The final was played at Wembley Stadium on Saturday 27 August 2016. Hull were seeking a first ever Challenge Cup victory at Wembley while Warrington were looking for their first win since 2012.
| Home | Score | Away | Match Information |
| Date and Time | Venue | Referee | Attendance |
| Hull | 12 – 10 | Warrington Wolves | 27 August 2016, 15:00 | Wembley Stadium | Gareth Hewer | 76,235 |
Source:

In a close fought game Hull came from 10–0 down with only 20 minutes left to play to win 12–10. Hull , Marc Sneyd was voted the winner of the Lance Todd Trophy.

Teams:

Hull: Jamie Shaul, Stevie Michaels, Mahe Fonua, Kirk Yeaman, Fetuli Talanoa, Carlos Tuimavave, Marc Sneyd, Scott Taylor, Danny Houghton, Liam Watts, Sika Manu, Mark Minichiello, Gareth Ellis (captain).
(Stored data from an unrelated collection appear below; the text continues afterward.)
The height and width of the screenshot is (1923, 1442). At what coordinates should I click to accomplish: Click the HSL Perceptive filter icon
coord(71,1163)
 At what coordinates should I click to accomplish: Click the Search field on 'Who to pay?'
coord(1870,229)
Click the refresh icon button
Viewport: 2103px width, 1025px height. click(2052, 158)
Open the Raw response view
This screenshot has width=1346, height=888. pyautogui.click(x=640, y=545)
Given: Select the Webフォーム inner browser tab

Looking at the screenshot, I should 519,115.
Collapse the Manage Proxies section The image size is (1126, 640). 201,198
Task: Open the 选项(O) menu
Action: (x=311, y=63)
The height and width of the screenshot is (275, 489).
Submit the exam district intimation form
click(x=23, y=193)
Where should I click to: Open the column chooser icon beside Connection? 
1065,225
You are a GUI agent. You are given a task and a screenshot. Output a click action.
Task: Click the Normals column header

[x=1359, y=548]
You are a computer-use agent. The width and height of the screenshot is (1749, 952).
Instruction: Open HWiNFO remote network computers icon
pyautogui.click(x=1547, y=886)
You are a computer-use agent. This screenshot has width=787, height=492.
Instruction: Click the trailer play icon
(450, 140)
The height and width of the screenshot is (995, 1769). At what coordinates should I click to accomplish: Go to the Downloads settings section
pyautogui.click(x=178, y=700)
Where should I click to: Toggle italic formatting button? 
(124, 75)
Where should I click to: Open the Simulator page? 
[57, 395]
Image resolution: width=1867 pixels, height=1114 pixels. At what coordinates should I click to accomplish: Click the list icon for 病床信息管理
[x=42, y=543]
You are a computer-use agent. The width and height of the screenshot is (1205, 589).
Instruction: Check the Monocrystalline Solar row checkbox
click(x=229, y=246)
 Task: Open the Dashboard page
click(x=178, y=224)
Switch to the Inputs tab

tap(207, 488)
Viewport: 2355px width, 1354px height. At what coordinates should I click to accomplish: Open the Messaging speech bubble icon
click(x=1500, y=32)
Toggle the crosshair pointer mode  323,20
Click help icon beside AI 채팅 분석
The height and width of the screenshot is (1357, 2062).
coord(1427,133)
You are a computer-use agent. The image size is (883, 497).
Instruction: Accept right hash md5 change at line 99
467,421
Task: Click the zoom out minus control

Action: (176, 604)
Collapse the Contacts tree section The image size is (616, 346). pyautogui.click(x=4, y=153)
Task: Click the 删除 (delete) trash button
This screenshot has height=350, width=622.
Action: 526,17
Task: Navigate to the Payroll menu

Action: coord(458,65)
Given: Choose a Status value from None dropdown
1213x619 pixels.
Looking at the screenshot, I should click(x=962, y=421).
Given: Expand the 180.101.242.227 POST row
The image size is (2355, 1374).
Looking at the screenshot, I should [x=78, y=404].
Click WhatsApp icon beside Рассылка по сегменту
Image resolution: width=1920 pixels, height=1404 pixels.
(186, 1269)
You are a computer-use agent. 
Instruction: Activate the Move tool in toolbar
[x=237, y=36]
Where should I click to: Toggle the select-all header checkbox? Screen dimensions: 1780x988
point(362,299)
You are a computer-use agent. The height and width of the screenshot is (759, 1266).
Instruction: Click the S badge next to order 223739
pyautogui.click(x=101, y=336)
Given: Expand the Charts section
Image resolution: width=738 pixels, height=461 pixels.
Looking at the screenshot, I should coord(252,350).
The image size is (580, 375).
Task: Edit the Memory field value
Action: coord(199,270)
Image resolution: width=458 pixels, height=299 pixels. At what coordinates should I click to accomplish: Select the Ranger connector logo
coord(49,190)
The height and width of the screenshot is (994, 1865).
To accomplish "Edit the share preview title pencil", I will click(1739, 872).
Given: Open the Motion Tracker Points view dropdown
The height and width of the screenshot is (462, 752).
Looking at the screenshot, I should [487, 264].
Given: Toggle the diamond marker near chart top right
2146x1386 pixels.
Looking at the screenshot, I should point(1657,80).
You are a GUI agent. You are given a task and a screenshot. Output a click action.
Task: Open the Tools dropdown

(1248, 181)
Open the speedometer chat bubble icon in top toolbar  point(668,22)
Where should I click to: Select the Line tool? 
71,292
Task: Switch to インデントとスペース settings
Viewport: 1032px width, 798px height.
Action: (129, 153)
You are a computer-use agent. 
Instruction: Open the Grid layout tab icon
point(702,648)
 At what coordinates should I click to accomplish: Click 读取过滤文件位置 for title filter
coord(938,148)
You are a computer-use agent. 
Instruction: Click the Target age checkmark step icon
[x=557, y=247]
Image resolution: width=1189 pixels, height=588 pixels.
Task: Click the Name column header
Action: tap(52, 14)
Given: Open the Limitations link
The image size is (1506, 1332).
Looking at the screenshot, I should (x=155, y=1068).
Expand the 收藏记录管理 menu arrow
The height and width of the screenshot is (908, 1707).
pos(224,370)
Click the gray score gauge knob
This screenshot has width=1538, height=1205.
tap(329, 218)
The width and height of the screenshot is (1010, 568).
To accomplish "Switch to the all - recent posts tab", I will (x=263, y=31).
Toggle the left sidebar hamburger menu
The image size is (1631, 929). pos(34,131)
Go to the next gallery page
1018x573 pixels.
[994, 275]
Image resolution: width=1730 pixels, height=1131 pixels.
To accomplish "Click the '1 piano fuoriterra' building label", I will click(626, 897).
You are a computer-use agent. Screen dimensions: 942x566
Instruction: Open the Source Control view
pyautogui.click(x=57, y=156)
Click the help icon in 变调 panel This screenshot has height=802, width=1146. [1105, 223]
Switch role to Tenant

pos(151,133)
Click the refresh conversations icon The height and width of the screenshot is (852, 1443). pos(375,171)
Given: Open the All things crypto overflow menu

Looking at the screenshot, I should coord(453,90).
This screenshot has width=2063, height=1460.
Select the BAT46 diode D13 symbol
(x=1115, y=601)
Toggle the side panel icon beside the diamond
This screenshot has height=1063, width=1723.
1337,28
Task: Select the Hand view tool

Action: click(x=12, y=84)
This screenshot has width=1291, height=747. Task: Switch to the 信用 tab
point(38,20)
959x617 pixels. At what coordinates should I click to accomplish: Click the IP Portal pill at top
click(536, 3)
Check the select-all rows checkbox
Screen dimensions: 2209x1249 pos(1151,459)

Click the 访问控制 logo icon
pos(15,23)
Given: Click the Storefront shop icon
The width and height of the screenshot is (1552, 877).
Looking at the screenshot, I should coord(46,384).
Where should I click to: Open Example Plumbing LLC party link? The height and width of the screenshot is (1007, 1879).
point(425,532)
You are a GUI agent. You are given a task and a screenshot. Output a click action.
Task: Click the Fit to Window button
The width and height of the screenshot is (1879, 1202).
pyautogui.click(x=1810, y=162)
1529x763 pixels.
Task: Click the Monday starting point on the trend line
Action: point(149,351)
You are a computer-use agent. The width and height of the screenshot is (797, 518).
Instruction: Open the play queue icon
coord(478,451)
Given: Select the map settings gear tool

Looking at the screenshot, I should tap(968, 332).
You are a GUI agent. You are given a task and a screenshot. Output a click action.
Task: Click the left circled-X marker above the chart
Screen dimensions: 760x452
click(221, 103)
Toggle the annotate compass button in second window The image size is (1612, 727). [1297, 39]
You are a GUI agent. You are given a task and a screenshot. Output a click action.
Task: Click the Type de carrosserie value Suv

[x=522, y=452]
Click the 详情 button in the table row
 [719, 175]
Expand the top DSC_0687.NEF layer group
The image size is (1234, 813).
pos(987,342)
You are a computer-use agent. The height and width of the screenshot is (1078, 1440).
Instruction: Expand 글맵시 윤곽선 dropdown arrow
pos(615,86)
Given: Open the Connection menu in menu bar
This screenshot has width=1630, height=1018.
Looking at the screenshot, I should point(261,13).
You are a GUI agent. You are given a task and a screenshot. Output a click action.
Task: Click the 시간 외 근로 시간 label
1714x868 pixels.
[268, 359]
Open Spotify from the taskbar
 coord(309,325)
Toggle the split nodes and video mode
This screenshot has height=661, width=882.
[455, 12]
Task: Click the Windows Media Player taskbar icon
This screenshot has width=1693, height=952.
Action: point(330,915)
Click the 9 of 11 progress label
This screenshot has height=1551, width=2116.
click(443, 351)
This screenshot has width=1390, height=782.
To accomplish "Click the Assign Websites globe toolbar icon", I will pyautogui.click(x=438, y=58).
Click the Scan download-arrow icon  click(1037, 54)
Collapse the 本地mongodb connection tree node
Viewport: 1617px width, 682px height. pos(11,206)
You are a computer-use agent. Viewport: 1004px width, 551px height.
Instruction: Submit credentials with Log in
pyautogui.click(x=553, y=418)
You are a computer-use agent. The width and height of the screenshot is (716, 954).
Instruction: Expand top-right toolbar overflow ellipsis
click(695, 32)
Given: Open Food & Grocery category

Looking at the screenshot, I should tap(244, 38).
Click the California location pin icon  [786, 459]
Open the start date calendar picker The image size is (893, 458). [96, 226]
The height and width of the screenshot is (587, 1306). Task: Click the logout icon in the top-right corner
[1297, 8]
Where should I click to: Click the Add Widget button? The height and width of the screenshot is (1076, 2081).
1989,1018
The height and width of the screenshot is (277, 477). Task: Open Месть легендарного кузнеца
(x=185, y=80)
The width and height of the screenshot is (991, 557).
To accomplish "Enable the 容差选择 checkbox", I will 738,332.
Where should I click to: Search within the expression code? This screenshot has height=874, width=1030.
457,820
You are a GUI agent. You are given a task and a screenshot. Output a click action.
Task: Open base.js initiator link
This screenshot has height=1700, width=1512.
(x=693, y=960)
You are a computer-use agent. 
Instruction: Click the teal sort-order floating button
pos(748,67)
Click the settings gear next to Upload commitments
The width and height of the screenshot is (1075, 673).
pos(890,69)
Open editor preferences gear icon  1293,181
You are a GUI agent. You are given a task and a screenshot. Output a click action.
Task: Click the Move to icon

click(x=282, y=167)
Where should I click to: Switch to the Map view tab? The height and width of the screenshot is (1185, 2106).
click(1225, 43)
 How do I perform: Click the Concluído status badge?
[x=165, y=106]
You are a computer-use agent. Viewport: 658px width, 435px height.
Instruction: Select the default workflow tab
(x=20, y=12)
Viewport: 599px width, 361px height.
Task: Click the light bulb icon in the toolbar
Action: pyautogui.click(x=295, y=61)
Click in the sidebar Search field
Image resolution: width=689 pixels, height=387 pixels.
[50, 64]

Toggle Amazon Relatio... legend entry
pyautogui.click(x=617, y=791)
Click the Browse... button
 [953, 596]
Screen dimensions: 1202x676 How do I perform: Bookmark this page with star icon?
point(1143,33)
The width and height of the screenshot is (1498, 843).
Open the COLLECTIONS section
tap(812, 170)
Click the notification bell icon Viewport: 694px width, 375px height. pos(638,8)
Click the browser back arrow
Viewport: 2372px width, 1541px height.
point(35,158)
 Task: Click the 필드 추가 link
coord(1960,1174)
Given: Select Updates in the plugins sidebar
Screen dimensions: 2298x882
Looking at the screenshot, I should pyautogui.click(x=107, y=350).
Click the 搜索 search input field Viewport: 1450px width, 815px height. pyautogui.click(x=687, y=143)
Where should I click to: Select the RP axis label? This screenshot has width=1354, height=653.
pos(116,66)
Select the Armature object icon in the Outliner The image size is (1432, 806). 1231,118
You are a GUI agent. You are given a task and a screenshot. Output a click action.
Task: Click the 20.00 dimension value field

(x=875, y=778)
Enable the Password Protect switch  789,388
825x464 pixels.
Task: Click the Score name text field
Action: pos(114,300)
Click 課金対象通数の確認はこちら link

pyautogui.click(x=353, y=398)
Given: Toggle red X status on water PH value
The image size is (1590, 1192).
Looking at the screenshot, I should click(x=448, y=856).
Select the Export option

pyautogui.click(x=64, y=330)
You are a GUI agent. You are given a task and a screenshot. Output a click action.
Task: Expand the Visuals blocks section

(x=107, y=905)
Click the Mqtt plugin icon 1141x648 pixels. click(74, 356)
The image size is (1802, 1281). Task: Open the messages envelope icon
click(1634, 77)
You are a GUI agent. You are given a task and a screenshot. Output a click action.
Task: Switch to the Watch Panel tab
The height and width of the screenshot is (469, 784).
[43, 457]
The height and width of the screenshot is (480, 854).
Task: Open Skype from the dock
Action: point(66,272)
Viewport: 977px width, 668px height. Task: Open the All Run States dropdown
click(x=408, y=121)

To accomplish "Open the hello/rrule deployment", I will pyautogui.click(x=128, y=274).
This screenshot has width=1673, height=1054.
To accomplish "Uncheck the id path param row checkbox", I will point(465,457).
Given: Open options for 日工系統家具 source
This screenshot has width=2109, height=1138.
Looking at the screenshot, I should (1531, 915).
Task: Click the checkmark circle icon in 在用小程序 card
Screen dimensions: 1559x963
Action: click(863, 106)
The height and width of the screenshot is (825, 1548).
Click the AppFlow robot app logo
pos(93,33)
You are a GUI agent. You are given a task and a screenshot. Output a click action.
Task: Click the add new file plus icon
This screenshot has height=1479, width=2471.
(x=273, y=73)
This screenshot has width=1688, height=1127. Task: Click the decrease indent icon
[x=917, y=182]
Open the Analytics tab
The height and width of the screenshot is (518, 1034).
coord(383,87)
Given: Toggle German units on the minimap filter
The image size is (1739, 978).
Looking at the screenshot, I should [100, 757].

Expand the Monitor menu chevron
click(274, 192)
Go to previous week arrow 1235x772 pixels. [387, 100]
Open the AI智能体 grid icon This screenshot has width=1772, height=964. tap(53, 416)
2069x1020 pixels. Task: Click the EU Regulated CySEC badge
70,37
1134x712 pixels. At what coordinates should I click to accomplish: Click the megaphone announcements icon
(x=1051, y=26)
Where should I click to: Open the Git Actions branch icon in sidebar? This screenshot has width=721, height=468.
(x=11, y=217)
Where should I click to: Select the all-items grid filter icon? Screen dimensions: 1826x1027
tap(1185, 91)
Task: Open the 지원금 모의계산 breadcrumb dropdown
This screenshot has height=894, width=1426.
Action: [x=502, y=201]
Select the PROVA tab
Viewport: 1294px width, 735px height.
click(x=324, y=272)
Substitutes (all used): Josh Bowden, Frank Pritchard, Danny Washbrook, Chris Green.

Tries: Fonua (1), Shaul (1). Goals: Sneyd (2/2).

Warrington Wolves: Stefan Ratchford, Matty Russell, Toby King, Ryan Atkins, Rhys Evans, Kurt Gidley, Chris Sandow, Chris Hill (captain), Daryl Clark, Ashton Sims, Ben Currie, Jack Hughes, Joe Westerman. Substitutes (all used): George King, Brad Dwyer, Ben Westwood, Ryan Bailey.

Tries: Russell (1), Currie (1). Goals: Gidley (1/3).